This is a walk through of the process of creating a simple serverless app for finding part-of-speech tag of an input text.
1 Create virtual environment
In order to separate system-wide dependencies from this app, create a separate virtual environment with:
~ mkvirtualenv nltk_env
2 Install nltk
In the virtual environment use pip
to install nltk
package:
(nltk_env) ~ pip install nltk
3 Download nltk data
Pip doesn’t install additional files that are needed to the app, but nltk has a helper functions to download them:
(nltk_env) ~ python
Python 3.6.2 (v3.6.2:5fd33b5926, Jul 16 2017, 20:11:06)
[GCC 4.2.1 (Apple Inc. build 5666) (dot 3)] on darwin
Type "help", "copyright", "credits" or "license" for more information.
>>> import nltk
>>> nltk.download('tagsets')
[nltk_data] Downloading package tagsets to /Users/as/nltk_data...
[nltk_data] Unzipping help/tagsets.zip.
True
4 Copy downloaded nltk data to current directory
THe helper functions download the extra data to user home directory, so you need to copy them closer to the app code:
(nltk_env) ~ cp -R /Users/as/nltk_data/* ./
5 Copy site packages from virtualenv directory
Now copy all the packages from the site-packages folder of the virtual environment to the folder with the app:
(nltk_env) ~ cp -R /Users/as/.virtualenvs/nltk_env/lib/python3.6/site-packages/* ./
To find site-packages folder you may use which python
command.
6 Now let’s create a lambda function code
import imp
import sys
sys.modules["sqlite"] = imp.new_module("sqlite") # (1)
sys.modules["sqlite3.dbapi2"] = imp.new_module("sqlite.dbapi2")
import nltk
from nltk.data import load
tagdict = load('help/tagsets/upenn_tagset.pickle')
def lambda_handler(event, context):
text = event.get('text')
tokenized = nltk.word_tokenize(text)
tagged = nltk.pos_tag(tokenized)
return {word: tagdict[tag][0] for word, tag in tagged}
(1) Since libsqlite3-dev
is not installed in container running lambda this workaround of creating dummy empty modules is needed.
7 Check the size.
There is a limit on the Lambda function code size, so check it with:
(nltk_env) ~ du -sh ./ | cut -f1
187M
8 Zip everything
To deploy lambda zip the folder:
(nltk_env) ~ zip -r -9 -q ./lambda.zip *
9 Upload to S3
Zipped Lambda code is uploaded to S3 from where it will be deployed:
(nltk_env) ~ aws s3 mb s3://serverless-nltk
(nltk_env) ~ aws s3 cp ./lambda.zip s3://serverless-nltk
10 Create lambda
Use AWS CLI to create lambda function and tell it where on S3 the code resides:
(nltk_env) ~ aws lambda create-function \
--function-name serverless-nltk \
--runtime python3.6 \
--role arn:aws:iam::1234567890:role/lambda_basic_execution \
--handler lambda_function.lambda_handler --code S3Bucket=serverless-nltk,S3Key=lambda2.zip \
--environment Variables={NLTK_DATA=./}
Key things here are
- role arn can be found in IAM (look for role with name
lambda_basic_execution
) - environment variable
NLTK_DATA
telling nltk where look for data
Now let’s create a simple javascript application that will call lambda with user input from the page:
- Go to AWS Cognito
- Create a new identity pool
- In the first step check
Enable access to unauthenticated identities
- In the
sample code
step select javascript and copyIdentityPoolId
(needed in invocation script later) - Go to IAM
- Find the role for unauthenticated access (it will look like
Cognito_serverless_nltkUnauth_Role
) - Select
Permission
and edit the role as json.

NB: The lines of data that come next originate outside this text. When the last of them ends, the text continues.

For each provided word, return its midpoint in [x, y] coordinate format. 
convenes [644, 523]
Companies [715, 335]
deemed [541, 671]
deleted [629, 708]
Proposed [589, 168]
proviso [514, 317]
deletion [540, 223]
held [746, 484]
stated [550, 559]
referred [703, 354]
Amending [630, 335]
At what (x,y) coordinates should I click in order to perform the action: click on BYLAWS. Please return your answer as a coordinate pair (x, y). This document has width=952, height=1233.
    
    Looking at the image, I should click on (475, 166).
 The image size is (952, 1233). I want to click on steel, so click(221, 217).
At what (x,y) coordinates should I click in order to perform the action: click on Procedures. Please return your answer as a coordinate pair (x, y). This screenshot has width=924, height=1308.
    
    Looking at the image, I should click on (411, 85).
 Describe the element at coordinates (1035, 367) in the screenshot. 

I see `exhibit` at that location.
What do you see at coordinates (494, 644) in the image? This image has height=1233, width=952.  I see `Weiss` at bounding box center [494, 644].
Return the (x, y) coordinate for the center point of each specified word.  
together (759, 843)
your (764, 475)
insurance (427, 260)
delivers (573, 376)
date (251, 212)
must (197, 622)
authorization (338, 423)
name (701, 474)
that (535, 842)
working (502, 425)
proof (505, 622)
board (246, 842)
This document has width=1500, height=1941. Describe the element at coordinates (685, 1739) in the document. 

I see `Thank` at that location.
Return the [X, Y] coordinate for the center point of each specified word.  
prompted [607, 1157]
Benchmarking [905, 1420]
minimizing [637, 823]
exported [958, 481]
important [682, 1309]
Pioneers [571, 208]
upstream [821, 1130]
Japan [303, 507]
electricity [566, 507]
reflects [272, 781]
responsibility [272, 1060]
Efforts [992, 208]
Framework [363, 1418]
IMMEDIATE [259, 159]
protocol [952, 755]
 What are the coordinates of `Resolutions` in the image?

It should look like this
{
"Version": "2012-10-17",
"Statement": [
{
"Effect": "Allow",
"Action": [
"mobileanalytics:PutEvents",
"cognito-sync:*"
],
"Resource": [
"*"
]
},
{
"Effect": "Allow",
"Action": [
"lambda:InvokeFunction"
],
"Resource": [
"arn:aws:lambda:us-east-1:1234567890:function:serverless-nltk"
]
}
]
}
The script calling the lambda will look like this
<script type="text/javascript">
var button = document.getElementById('upload-button');
AWS.config.credentials = new AWS.CognitoIdentityCredentials({IdentityPoolId: 'us-east-1:8b6a0b3d-6a2a-4c7d-b617-c8dafd8a1aec'});
AWS.config.region = 'us-east-1';
var lambda = new AWS.Lambda({region: 'us-east-1', apiVersion: '2015-03-31'});
function htmlToElement(html) {
var template = document.createElement('template');
html = html.trim(); // Never return a text node of whitespace as the result
template.innerHTML = html;
return template.content.firstChild;
}
function call_lambda() {
var pullParams = {
FunctionName : 'serverless-nltk',
InvocationType : 'RequestResponse',
LogType : 'None',
Payload : JSON.stringify({text:document.getElementById("exampleFormControlTextarea1").value})
};
// create variable to hold data returned by the Lambda function
var pullResults;
lambda.invoke(pullParams, function(error, data) {
if (error) {
console.log(error);
} else {
pullResults = JSON.parse(data.Payload);
console.log(pullResults);
var result = document.getElementById("result")
result.innerHTML = '';
for (var key in pullResults)
{
var text = htmlToElement('<span>'+key+': </span>');
var pos = htmlToElement('<span>'+pullResults[key]+ '</span>');
var line = htmlToElement('<h6></h6>');
line.appendChild(text);
line.appendChild(pos);
result.appendChild(line);
}
}
});
};
</script>